Reproduce the rows below word for word, from the start of the rows through the line containing "Click the Write", including that line.

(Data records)
━━━━━━━━━━━━━━━━━━━━
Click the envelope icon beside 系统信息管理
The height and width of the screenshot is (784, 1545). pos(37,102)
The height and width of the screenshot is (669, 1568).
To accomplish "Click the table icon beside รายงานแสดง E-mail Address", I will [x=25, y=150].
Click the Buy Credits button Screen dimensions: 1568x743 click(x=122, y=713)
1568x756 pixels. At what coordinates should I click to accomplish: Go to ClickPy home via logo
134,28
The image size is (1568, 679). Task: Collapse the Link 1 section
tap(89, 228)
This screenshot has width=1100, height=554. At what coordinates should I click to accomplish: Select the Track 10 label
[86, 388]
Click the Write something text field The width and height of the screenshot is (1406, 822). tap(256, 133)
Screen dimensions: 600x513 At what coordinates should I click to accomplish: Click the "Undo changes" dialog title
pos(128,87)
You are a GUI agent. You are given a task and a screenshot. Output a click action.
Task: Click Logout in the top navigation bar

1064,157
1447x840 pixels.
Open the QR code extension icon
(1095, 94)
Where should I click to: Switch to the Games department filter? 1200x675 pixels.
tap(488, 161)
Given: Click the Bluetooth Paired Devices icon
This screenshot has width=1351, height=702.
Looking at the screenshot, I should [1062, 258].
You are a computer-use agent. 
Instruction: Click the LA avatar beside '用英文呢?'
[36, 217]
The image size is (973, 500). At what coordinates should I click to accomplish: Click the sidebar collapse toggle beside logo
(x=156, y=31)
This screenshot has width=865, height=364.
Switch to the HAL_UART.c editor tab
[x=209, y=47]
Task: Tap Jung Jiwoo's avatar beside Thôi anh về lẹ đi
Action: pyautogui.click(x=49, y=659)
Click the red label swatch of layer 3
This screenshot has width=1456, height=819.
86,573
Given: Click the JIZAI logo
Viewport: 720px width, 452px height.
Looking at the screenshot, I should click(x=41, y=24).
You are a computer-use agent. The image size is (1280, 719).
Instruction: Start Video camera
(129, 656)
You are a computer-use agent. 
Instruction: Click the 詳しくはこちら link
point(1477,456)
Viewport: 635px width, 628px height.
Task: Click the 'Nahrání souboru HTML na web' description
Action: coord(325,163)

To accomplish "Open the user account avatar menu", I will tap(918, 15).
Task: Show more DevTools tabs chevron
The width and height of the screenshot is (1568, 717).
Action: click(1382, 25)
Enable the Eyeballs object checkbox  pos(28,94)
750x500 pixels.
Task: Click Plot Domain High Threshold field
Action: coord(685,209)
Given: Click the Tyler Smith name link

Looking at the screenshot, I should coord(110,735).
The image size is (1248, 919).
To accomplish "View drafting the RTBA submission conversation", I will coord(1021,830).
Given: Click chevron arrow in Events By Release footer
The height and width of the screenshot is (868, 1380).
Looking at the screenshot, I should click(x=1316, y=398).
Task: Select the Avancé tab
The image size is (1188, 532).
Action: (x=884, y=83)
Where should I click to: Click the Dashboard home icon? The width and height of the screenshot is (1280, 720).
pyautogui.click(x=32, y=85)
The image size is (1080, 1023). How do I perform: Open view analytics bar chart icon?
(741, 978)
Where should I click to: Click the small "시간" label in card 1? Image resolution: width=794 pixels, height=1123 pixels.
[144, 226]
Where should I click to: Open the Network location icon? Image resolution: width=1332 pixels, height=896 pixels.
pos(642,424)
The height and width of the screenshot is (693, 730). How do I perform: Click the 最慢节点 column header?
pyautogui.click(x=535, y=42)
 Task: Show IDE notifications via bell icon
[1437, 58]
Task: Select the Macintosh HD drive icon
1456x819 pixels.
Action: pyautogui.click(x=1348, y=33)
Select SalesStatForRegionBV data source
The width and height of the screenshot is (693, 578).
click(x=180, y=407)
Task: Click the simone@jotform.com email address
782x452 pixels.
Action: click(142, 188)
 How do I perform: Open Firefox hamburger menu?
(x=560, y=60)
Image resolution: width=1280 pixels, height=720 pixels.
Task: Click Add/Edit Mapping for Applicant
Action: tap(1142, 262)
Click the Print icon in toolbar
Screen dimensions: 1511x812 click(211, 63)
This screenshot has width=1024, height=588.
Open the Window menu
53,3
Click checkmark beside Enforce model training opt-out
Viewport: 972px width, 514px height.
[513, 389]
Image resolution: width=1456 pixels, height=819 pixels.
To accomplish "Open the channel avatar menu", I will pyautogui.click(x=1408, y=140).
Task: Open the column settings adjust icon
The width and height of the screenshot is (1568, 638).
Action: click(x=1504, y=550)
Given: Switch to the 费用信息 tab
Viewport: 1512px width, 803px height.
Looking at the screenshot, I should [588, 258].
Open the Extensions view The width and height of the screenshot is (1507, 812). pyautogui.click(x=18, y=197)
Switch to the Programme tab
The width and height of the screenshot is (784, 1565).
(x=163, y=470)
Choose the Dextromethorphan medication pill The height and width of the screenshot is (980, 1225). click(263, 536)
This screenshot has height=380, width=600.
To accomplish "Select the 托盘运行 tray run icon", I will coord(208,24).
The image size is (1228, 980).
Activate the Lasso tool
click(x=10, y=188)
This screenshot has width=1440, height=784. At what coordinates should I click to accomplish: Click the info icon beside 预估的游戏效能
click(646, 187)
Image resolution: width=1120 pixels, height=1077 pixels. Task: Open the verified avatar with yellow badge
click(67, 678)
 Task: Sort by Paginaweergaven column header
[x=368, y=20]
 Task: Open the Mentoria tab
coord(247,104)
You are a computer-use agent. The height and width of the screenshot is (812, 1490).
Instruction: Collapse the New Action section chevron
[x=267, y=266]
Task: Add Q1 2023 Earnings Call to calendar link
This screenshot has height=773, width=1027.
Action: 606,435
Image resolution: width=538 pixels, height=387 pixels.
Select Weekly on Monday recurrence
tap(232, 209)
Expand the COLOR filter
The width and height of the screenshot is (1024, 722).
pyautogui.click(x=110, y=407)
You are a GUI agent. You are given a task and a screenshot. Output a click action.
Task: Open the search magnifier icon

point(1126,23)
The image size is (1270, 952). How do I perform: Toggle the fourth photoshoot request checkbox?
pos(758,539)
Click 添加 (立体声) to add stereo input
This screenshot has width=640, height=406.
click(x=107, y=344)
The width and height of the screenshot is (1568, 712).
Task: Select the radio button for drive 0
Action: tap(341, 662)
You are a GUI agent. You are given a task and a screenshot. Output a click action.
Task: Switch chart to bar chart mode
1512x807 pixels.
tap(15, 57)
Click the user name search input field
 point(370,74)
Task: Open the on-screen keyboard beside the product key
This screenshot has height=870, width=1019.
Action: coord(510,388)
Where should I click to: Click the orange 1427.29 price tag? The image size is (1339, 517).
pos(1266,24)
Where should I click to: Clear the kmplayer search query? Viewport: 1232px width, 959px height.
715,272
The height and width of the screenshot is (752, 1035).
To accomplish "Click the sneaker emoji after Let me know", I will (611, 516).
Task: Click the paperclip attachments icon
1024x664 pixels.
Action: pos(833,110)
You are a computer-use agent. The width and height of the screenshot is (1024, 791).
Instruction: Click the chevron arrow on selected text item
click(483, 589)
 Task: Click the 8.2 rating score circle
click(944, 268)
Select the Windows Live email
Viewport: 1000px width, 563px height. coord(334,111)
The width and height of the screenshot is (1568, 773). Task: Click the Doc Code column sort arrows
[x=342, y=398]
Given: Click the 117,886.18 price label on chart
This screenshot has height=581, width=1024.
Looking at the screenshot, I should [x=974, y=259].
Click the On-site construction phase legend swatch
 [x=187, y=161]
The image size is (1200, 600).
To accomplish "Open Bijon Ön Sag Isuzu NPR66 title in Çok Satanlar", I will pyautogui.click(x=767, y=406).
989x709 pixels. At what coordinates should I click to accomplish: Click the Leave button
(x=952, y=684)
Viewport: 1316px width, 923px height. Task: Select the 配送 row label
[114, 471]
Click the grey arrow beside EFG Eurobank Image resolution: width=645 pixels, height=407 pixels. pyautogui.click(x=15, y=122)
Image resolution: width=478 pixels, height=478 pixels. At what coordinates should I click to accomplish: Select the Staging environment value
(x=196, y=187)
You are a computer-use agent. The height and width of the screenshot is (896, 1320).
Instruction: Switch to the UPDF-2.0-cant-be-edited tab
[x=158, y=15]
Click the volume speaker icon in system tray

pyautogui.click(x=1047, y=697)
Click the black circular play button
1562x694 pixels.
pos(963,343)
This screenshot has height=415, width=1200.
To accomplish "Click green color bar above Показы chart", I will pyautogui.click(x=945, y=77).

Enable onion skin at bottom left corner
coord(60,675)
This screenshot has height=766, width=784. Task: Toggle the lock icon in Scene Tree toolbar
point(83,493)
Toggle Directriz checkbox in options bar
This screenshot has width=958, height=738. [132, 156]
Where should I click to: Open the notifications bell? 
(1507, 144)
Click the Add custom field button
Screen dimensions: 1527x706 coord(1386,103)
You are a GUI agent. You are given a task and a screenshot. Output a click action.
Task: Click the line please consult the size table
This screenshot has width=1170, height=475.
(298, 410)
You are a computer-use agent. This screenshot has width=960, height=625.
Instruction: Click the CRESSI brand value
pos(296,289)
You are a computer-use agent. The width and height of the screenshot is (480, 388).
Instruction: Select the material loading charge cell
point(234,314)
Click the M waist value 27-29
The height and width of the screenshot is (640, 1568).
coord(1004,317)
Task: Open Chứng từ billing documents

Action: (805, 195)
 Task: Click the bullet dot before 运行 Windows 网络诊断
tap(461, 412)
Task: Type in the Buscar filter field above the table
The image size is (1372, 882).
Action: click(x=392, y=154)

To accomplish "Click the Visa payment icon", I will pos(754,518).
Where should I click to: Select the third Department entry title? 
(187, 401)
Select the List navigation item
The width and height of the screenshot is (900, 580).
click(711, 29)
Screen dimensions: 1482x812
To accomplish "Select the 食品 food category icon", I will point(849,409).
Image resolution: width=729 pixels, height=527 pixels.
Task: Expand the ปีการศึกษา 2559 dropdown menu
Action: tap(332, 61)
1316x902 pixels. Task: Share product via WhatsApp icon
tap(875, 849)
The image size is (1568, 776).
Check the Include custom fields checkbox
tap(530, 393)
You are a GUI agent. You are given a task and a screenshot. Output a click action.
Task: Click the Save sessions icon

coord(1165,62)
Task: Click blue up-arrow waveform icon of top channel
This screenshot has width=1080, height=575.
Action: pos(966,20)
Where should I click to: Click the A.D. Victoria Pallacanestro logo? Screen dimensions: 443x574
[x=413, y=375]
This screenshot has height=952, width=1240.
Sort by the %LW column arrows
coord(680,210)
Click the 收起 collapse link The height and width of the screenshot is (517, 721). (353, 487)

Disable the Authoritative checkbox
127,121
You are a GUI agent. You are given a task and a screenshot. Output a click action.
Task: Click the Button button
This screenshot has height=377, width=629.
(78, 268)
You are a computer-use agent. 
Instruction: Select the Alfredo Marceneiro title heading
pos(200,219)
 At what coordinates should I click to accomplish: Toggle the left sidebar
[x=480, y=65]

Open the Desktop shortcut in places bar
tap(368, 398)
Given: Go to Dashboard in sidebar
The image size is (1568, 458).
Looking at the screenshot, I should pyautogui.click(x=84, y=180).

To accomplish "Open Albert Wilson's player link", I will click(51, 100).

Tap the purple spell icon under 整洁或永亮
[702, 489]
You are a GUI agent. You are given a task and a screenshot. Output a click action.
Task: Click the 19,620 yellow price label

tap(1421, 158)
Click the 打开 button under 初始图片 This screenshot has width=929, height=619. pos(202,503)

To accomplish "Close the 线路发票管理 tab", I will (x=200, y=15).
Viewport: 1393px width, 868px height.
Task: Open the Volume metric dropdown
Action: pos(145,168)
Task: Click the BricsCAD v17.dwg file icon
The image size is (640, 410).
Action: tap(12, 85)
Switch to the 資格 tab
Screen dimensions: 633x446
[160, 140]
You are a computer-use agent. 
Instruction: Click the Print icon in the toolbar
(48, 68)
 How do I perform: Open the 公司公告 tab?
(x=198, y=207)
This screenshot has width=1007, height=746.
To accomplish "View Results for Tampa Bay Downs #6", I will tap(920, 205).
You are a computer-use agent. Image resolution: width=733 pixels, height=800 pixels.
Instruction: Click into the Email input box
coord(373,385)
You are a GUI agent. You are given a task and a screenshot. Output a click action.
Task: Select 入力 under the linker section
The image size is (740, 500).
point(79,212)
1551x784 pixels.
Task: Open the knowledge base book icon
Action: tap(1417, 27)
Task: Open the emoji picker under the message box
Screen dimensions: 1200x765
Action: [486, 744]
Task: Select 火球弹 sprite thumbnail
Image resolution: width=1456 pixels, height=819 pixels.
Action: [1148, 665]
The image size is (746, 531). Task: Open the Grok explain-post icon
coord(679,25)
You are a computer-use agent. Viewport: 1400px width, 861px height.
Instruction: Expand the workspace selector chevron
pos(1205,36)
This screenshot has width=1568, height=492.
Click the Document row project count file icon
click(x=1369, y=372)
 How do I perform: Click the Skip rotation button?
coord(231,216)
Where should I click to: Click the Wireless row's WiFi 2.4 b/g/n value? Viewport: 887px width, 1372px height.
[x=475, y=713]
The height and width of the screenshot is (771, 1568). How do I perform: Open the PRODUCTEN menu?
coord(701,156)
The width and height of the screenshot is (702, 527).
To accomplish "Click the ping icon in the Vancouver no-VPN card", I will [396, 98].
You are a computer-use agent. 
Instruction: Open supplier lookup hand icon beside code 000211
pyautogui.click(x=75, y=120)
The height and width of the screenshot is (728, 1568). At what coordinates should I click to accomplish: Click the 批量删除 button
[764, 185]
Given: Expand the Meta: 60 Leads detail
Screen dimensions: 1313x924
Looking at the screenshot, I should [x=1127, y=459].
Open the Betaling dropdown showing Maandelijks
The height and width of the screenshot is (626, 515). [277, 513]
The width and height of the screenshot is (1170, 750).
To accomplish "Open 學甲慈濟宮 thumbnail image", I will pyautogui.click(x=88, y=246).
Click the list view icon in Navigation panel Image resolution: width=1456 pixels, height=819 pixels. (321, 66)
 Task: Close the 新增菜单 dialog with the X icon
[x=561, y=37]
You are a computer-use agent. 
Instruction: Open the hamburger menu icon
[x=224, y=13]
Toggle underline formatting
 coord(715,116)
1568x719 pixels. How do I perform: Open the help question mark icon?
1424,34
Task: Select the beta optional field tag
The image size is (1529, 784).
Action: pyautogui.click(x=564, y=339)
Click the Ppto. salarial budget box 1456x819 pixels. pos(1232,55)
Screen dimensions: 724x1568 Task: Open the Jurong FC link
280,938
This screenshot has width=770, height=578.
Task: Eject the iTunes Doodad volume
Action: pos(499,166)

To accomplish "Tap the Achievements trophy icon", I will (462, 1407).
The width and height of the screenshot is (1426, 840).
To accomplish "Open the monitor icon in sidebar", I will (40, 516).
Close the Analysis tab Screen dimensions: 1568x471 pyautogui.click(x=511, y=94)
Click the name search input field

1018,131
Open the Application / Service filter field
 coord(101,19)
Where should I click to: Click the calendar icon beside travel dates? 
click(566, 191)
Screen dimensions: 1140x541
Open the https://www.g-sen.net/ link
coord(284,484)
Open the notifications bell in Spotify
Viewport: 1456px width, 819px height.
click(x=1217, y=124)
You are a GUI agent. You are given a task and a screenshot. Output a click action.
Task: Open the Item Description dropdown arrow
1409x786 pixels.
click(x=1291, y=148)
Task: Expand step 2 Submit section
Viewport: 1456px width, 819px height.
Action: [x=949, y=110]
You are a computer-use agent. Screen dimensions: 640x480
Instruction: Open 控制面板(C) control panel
━━━━━━━━━━━━━━━━━━━━
(Task answer):
Click the envelope icon beside 系统信息管理
The height and width of the screenshot is (784, 1545). pos(37,102)
The height and width of the screenshot is (669, 1568).
To accomplish "Click the table icon beside รายงานแสดง E-mail Address", I will [x=25, y=150].
Click the Buy Credits button Screen dimensions: 1568x743 click(x=122, y=713)
1568x756 pixels. At what coordinates should I click to accomplish: Go to ClickPy home via logo
134,28
The image size is (1568, 679). Task: Collapse the Link 1 section
tap(89, 228)
This screenshot has width=1100, height=554. At what coordinates should I click to accomplish: Select the Track 10 label
[86, 388]
Click the Write something text field The width and height of the screenshot is (1406, 822). tap(256, 133)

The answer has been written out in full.